> **EXTRACT PROVIDED**
○ ○ ○ ○ ○

I know many sharks fight different at times with very little explanation as to why. The biggest Bull I ever fought personally was well over 9ft and we estimated her weight at 400lbs or so. I caught her on a Penn 4/0 with 50lb line and had her to the dock in less than 10 minutes. I've also had 150lb Bulls take over 30 minutes on the same tackle. 

That being said, I've never regarded a Bull Shark as a hard fighter but more of a "heavy" fighter. I have never caught a Great White nor seen one in the wild but I still can't come to think a 9ft Bull would pull harder than a GW of the same size. Tigers pull pretty good but I wouldn't imagine them fighting harder necessarily. Makos are pure crazy and even if they didn't fight hard (which they usually do) they would win hands down in the attitude department.

Sorry to the OP, not meaning to derail. Big Jacks in the surf are a ton of fun. Nice catch


----------



## tigershark (Oct 16, 2007)

Rob,
Do the jacks run through there a lot ? I have caught several on the east coast but never on the panhandle so I'm just curious. Very cool to see them there

My 2cents on the shark talk I ink I would prefer the 9ft Mako if given the choice


----------



## foreverfishing (Nov 30, 2012)

hey those guys who tag them hand line for them with 3 basketball size floats and it doesn't take very long at all.... 

the only jack I have ever caught would've been a good sized live bait for that one:blink:


----------



## Justin618 (Aug 18, 2013)

foreverfishing said:


> hey those guys who tag them hand line for them with 3 basketball size floats and it doesn't take very long at all....
> 
> the only jack I have ever caught would've been a good sized live bait for that one:blink:


I believe they are bigger than basketballs and those things will definitely tire out any shark


----------



## OfcRob (Sep 12, 2013)

tigershark, they run through during the mullet run, saw a school in the bay a couple of weeks ago, chasing mullet, no luck hooking up, i have seen them a few times between sept-nov mostly


----------



## tigershark (Oct 16, 2007)

○ ○ ○ ○ ○

> **MATERIAL**
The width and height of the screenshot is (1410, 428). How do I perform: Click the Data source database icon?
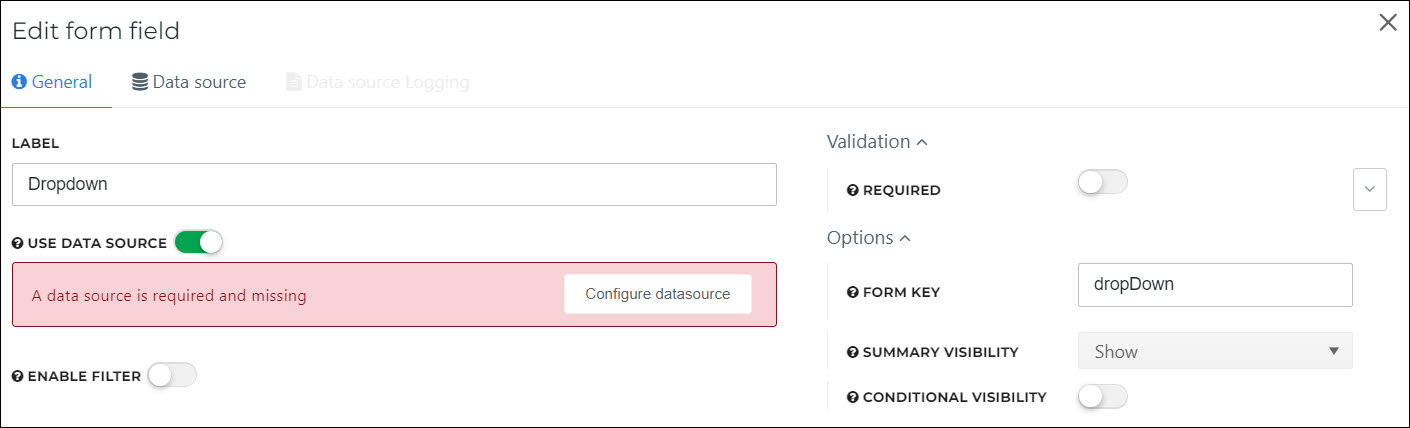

○ ○ ○ ○ ○

> **TASK PROMPT**
From the fishing forum thread, output the part that opens with the words containing "I know many" and closes with "the attitude department.", copied exactly. The listing has nothing to do with the fishing forum thread.

> **COMPLETE RESPONSE**
I know many sharks fight different at times with very little explanation as to why. The biggest Bull I ever fought personally was well over 9ft and we estimated her weight at 400lbs or so. I caught her on a Penn 4/0 with 50lb line and had her to the dock in less than 10 minutes. I've also had 150lb Bulls take over 30 minutes on the same tackle. 

That being said, I've never regarded a Bull Shark as a hard fighter but more of a "heavy" fighter. I have never caught a Great White nor seen one in the wild but I still can't come to think a 9ft Bull would pull harder than a GW of the same size. Tigers pull pretty good but I wouldn't imagine them fighting harder necessarily. Makos are pure crazy and even if they didn't fight hard (which they usually do) they would win hands down in the attitude department.